# cardboard broadhead target help



## easyeriq (Feb 10, 2008)

I would think the layers would be better.


----------



## rookiebowholder (Jan 31, 2010)

easyeriq said:


> I would think the layers would be better.


hmmm.... shooting at the layers side seems like it would tear more and pieces would come out because its being sliced up from the broadheads

shooting at the flat surface side would be more like shooting at a foam target in my mind


----------



## breaknockspeed (Jan 9, 2007)

*Don't recommend it.*

My experience has been that mechanicals don't hold up well in cardboard. In fact, I have had to rebuild my broadheads after one shot. I use big round bales of hay. So far no damage, after 2 years of use.


----------



## madarchery (May 28, 2003)

Cardboard and BH don;t mix.

Cardboard target you shoot the end grain. Unless you like slamming arrows into a wall.


----------



## nycredneck (Nov 9, 2007)

Listen to these guys, they know of what they speak.
Hay bales, cheap. Broadheads, expensive. And you still may ruin a few.


----------



## Ehunter42 (Mar 3, 2010)

I have shot the layered end myself. Stops an arrow well, but does start slivering like any layered target. Alot cheaper to replace than a foam target though. I've never had much luck shooting big round bales. I get too much penetration, and end up tearing the bales apart to find arrows. Square bales, and I get pass throughs. My cardboard target is layered with sheets of foam in between layers of cardboard. Backed by a solid piece of styrofoam. It takes alot of shots to tear this thing up.


----------



## rolyat008 (Aug 6, 2010)

I just use a regular cardboard box, fill it with old clothes (no denim), paint a couple dots on it, and it's good to go.
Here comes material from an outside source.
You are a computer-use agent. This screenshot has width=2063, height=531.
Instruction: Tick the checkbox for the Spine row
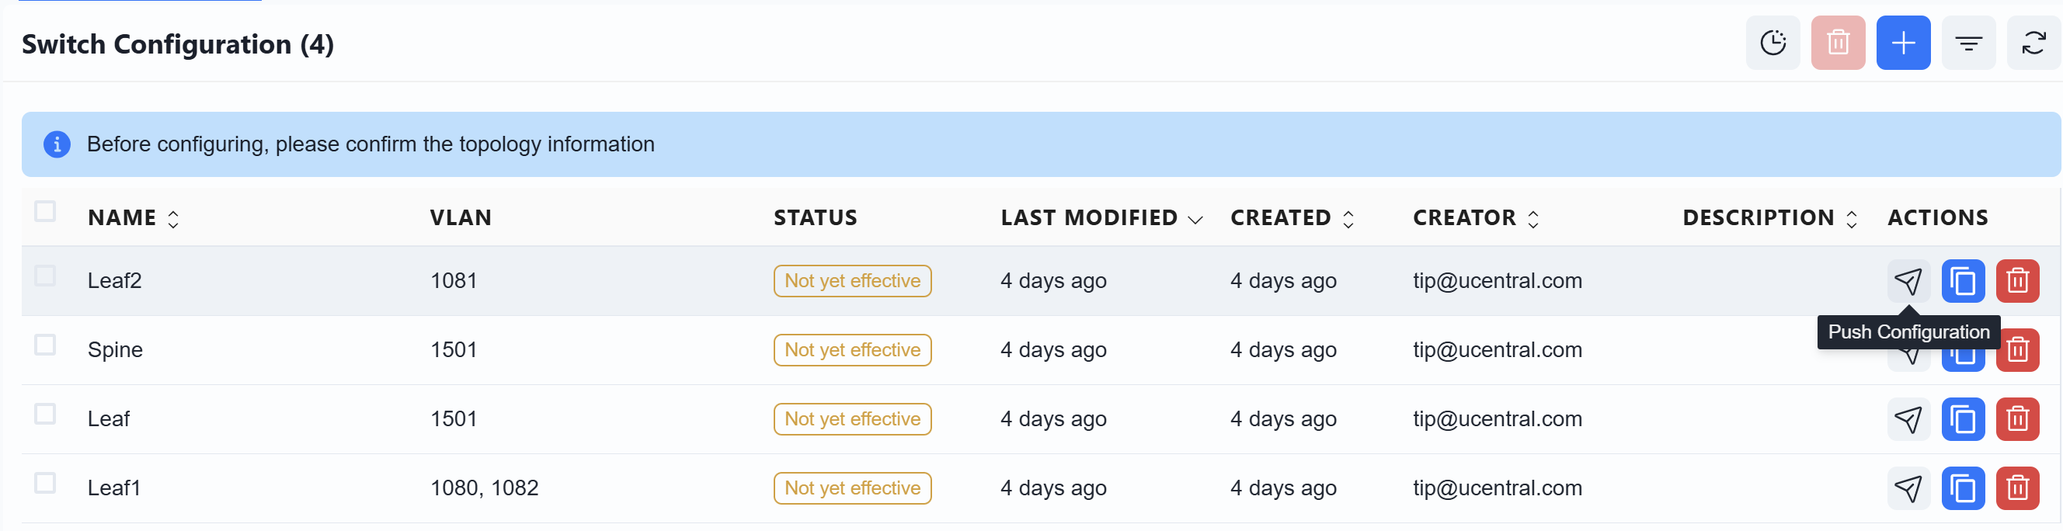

It stops arrows quickly, easy removal, last quite awhile, and it's free :tongue:


----------



## rookiebowholder (Jan 31, 2010)

rolyat008 said:


> I just use a regular cardboard box, fill it with old clothes (no denim), paint a couple dots on it, and it's good to go. It stops arrows quickly, easy removal, last quite awhile, and it's free :tongue:


how does this kind of target hold up againts broadheads?


----------



## rolyat008 (Aug 6, 2010)

Really depends on the clothes you use, all I know is don't put anything denim in it. Denser fabrics will stop them better :wink:. The key is to use a good sized box full of clothes, but not packed in. When it's loose the clothes will just absorb the shot rather than get cut through. I can usually pull broad-heads out no problem, but occasionally they will get stuck in the fabric and you have to unscrew it... but yeah it won't damage them and stops them good.


----------



## spflugradt (Sep 7, 2009)

Plus one to what he said, I messed with several ideas last year and since I had built one of the stuffed fabric targets from here already i used all the old nasty shot to crap heads I could find and buy at garage sales for my testing. Cardboard would break blades on both fixed and expandables. Hay got hem all nasty with dirt and grass, fabric (not packed tight but the box full) worked awesome, not dirt, didn't break any (more than 100 shots). If you plan to leave it at the range make sure and spray the fabric with a little raid or something that will kill roaches and such or you may get an uncomfortable surprise if you need to dig a head out of the box. All you need to fill it with is some fabric (not denim) old shirts, slacks, (remove zippers and buttons) anything that is made from fabric even an old coat that is ripped would be fine with the zipper removed... can't stress that enough I think. If you don't have any fabric go to the local good will or salvation army and they will usually give yo a bag of stuff that they cannot use or resell, if they won't give you one you may be able to purchase one for a couple bucks I know I have purchased a couple.

Steve


----------



## mountaindewdude (Apr 27, 2009)

*just my two cents*

i tried a cardboard target, too. When I had the cardboard layered, one on top of the other, and shot...the adhesives from the cardboard on the inside stuck to my arrows....and it was (at times) very difficult to pull my arrows back out. It was a huge hassle. Maybe I did something wrong when I layered them, but I didn't like it. So, I tried laying the target on the side so that I was shooting the face of the cardboard and once again I was not pleased. Still got adhesives on my arrow and I didn't dare shoot my Rage BH's into the cardbboard.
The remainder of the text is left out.